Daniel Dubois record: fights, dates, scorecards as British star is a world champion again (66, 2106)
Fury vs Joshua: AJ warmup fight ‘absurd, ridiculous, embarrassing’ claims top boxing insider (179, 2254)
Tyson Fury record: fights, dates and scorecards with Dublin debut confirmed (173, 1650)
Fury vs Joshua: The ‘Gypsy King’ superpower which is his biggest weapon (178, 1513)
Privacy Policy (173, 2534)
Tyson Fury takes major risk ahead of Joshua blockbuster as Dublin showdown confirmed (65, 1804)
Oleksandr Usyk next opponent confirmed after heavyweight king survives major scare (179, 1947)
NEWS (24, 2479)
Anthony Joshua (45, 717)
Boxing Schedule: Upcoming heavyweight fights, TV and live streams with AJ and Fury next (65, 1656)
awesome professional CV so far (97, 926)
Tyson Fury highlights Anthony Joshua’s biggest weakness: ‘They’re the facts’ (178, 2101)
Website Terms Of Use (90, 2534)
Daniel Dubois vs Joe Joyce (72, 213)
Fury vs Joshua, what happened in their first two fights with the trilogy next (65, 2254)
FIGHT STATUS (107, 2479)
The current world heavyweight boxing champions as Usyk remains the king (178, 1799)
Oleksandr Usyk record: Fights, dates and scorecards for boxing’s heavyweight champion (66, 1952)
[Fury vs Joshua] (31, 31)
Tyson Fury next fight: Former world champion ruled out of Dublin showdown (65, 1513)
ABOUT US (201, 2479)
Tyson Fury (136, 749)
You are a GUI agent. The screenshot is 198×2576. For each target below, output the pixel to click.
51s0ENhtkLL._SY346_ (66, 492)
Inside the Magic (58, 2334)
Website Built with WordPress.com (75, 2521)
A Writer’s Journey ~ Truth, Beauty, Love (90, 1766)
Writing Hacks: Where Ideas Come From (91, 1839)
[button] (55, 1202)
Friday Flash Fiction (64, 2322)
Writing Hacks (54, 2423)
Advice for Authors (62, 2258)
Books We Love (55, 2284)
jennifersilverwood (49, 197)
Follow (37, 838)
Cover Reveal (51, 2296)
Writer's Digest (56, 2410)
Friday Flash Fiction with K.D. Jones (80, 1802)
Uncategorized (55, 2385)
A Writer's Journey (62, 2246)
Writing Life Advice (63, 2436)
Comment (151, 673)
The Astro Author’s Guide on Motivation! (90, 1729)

#### Exercise
Reproduce the lines from the one containing "A Writer’s Journey" to the end of the entries, keeping both ends and adding nothing.

#### Output for this task
A Writer’s Journey ~ Truth, Beauty, Love (90, 1766)
Writing Hacks: Where Ideas Come From (91, 1839)
[button] (55, 1202)
Friday Flash Fiction (64, 2322)
Writing Hacks (54, 2423)
Advice for Authors (62, 2258)
Books We Love (55, 2284)
jennifersilverwood (49, 197)
Follow (37, 838)
Cover Reveal (51, 2296)
Writer's Digest (56, 2410)
Friday Flash Fiction with K.D. Jones (80, 1802)
Uncategorized (55, 2385)
A Writer's Journey (62, 2246)
Writing Life Advice (63, 2436)
Comment (151, 673)
The Astro Author’s Guide on Motivation! (90, 1729)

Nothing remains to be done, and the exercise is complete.